---- DATASET CONTENT

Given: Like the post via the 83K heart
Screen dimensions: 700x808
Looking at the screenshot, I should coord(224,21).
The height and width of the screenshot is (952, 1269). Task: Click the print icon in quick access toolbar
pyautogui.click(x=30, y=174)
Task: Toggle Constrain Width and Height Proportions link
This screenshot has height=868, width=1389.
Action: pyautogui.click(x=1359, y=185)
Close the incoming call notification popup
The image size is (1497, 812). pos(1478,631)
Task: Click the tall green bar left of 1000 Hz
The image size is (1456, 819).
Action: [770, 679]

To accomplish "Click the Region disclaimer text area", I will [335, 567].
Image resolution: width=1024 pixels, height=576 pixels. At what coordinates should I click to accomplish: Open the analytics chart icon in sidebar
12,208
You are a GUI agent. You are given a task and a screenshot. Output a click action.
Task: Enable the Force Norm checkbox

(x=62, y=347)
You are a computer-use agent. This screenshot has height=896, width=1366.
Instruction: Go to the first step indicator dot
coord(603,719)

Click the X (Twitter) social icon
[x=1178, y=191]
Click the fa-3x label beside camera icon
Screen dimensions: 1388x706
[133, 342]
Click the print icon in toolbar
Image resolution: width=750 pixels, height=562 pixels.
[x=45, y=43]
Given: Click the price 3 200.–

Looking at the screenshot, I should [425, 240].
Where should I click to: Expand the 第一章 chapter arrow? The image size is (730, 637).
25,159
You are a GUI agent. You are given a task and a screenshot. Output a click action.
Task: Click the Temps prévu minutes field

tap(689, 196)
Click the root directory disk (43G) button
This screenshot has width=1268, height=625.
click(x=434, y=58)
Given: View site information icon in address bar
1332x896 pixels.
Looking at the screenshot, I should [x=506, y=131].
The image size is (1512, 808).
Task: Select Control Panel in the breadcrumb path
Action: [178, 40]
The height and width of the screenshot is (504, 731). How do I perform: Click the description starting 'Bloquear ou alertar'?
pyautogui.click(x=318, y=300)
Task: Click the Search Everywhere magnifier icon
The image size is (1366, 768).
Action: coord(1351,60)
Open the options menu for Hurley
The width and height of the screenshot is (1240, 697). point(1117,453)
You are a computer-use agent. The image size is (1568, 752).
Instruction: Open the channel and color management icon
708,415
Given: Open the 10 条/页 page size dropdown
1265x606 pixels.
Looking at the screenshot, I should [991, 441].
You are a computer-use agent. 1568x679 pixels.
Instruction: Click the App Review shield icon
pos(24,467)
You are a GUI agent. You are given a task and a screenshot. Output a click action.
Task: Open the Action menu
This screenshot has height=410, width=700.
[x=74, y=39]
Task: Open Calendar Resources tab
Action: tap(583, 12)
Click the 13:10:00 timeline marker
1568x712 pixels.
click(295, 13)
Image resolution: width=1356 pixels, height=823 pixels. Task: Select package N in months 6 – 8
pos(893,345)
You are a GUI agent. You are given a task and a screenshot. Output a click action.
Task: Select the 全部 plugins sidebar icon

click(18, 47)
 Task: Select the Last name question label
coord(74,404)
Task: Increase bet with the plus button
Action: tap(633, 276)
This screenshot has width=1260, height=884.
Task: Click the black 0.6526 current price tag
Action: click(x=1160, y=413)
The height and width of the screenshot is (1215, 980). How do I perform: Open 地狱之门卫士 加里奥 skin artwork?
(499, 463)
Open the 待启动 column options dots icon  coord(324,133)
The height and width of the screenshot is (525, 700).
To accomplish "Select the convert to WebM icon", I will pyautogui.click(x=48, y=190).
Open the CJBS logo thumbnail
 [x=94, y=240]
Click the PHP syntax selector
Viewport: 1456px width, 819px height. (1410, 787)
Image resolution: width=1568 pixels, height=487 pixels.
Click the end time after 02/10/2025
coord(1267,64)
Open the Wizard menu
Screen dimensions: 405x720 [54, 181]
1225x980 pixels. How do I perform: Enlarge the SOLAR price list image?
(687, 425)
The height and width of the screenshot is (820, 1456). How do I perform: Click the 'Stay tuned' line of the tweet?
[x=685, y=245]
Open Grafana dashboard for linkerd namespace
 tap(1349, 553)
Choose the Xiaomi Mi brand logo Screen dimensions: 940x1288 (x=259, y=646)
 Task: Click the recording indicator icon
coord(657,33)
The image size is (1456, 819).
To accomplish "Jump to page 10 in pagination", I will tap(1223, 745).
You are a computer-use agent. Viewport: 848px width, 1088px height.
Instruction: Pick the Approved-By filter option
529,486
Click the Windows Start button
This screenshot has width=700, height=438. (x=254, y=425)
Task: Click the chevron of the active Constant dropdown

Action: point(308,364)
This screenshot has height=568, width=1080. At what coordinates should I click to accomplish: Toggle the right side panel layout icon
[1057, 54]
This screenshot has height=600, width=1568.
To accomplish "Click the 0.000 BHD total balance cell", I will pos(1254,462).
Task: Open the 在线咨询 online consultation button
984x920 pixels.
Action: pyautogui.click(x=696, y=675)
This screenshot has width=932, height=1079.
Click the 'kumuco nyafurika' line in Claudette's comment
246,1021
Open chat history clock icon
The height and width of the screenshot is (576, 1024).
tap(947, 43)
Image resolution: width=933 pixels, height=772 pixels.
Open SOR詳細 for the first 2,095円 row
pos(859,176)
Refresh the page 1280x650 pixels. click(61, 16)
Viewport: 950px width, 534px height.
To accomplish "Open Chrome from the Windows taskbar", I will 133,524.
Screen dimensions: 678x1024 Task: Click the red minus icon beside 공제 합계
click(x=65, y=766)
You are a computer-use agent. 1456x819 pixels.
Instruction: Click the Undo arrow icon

--------

* **EXERCISE OBJECTIVE**
Copy all of the items above line for line, leaving every character unchanged.

* **OUTPUT**
Given: Like the post via the 83K heart
Screen dimensions: 700x808
Looking at the screenshot, I should coord(224,21).
The height and width of the screenshot is (952, 1269). Task: Click the print icon in quick access toolbar
pyautogui.click(x=30, y=174)
Task: Toggle Constrain Width and Height Proportions link
This screenshot has height=868, width=1389.
Action: pyautogui.click(x=1359, y=185)
Close the incoming call notification popup
The image size is (1497, 812). pos(1478,631)
Task: Click the tall green bar left of 1000 Hz
The image size is (1456, 819).
Action: [770, 679]

To accomplish "Click the Region disclaimer text area", I will [335, 567].
Image resolution: width=1024 pixels, height=576 pixels. At what coordinates should I click to accomplish: Open the analytics chart icon in sidebar
12,208
You are a GUI agent. You are given a task and a screenshot. Output a click action.
Task: Enable the Force Norm checkbox

(x=62, y=347)
You are a computer-use agent. This screenshot has height=896, width=1366.
Instruction: Go to the first step indicator dot
coord(603,719)

Click the X (Twitter) social icon
[x=1178, y=191]
Click the fa-3x label beside camera icon
Screen dimensions: 1388x706
[133, 342]
Click the print icon in toolbar
Image resolution: width=750 pixels, height=562 pixels.
[x=45, y=43]
Given: Click the price 3 200.–

Looking at the screenshot, I should [425, 240].
Where should I click to: Expand the 第一章 chapter arrow? The image size is (730, 637).
25,159
You are a GUI agent. You are given a task and a screenshot. Output a click action.
Task: Click the Temps prévu minutes field

tap(689, 196)
Click the root directory disk (43G) button
This screenshot has width=1268, height=625.
click(x=434, y=58)
Given: View site information icon in address bar
1332x896 pixels.
Looking at the screenshot, I should [x=506, y=131].
The image size is (1512, 808).
Task: Select Control Panel in the breadcrumb path
Action: [178, 40]
The height and width of the screenshot is (504, 731). How do I perform: Click the description starting 'Bloquear ou alertar'?
pyautogui.click(x=318, y=300)
Task: Click the Search Everywhere magnifier icon
The image size is (1366, 768).
Action: coord(1351,60)
Open the options menu for Hurley
The width and height of the screenshot is (1240, 697). point(1117,453)
You are a computer-use agent. The image size is (1568, 752).
Instruction: Open the channel and color management icon
708,415
Given: Open the 10 条/页 page size dropdown
1265x606 pixels.
Looking at the screenshot, I should [991, 441].
You are a computer-use agent. 1568x679 pixels.
Instruction: Click the App Review shield icon
pos(24,467)
You are a GUI agent. You are given a task and a screenshot. Output a click action.
Task: Open the Action menu
This screenshot has height=410, width=700.
[x=74, y=39]
Task: Open Calendar Resources tab
Action: tap(583, 12)
Click the 13:10:00 timeline marker
1568x712 pixels.
click(295, 13)
Image resolution: width=1356 pixels, height=823 pixels. Task: Select package N in months 6 – 8
pos(893,345)
You are a GUI agent. You are given a task and a screenshot. Output a click action.
Task: Select the 全部 plugins sidebar icon

click(18, 47)
 Task: Select the Last name question label
coord(74,404)
Task: Increase bet with the plus button
Action: tap(633, 276)
This screenshot has width=1260, height=884.
Task: Click the black 0.6526 current price tag
Action: click(x=1160, y=413)
The height and width of the screenshot is (1215, 980). How do I perform: Open 地狱之门卫士 加里奥 skin artwork?
(499, 463)
Open the 待启动 column options dots icon  coord(324,133)
The height and width of the screenshot is (525, 700).
To accomplish "Select the convert to WebM icon", I will pyautogui.click(x=48, y=190).
Open the CJBS logo thumbnail
 [x=94, y=240]
Click the PHP syntax selector
Viewport: 1456px width, 819px height. (1410, 787)
Image resolution: width=1568 pixels, height=487 pixels.
Click the end time after 02/10/2025
coord(1267,64)
Open the Wizard menu
Screen dimensions: 405x720 [54, 181]
1225x980 pixels. How do I perform: Enlarge the SOLAR price list image?
(687, 425)
The height and width of the screenshot is (820, 1456). How do I perform: Click the 'Stay tuned' line of the tweet?
[x=685, y=245]
Open Grafana dashboard for linkerd namespace
 tap(1349, 553)
Choose the Xiaomi Mi brand logo Screen dimensions: 940x1288 (x=259, y=646)
 Task: Click the recording indicator icon
coord(657,33)
The image size is (1456, 819).
To accomplish "Jump to page 10 in pagination", I will tap(1223, 745).
You are a computer-use agent. Viewport: 848px width, 1088px height.
Instruction: Pick the Approved-By filter option
529,486
Click the Windows Start button
This screenshot has width=700, height=438. (x=254, y=425)
Task: Click the chevron of the active Constant dropdown

Action: point(308,364)
This screenshot has height=568, width=1080. At what coordinates should I click to accomplish: Toggle the right side panel layout icon
[1057, 54]
This screenshot has height=600, width=1568.
To accomplish "Click the 0.000 BHD total balance cell", I will pos(1254,462).
Task: Open the 在线咨询 online consultation button
984x920 pixels.
Action: pyautogui.click(x=696, y=675)
This screenshot has width=932, height=1079.
Click the 'kumuco nyafurika' line in Claudette's comment
246,1021
Open chat history clock icon
The height and width of the screenshot is (576, 1024).
tap(947, 43)
Image resolution: width=933 pixels, height=772 pixels.
Open SOR詳細 for the first 2,095円 row
pos(859,176)
Refresh the page 1280x650 pixels. click(61, 16)
Viewport: 950px width, 534px height.
To accomplish "Open Chrome from the Windows taskbar", I will 133,524.
Screen dimensions: 678x1024 Task: Click the red minus icon beside 공제 합계
click(x=65, y=766)
You are a computer-use agent. 1456x819 pixels.
Instruction: Click the Undo arrow icon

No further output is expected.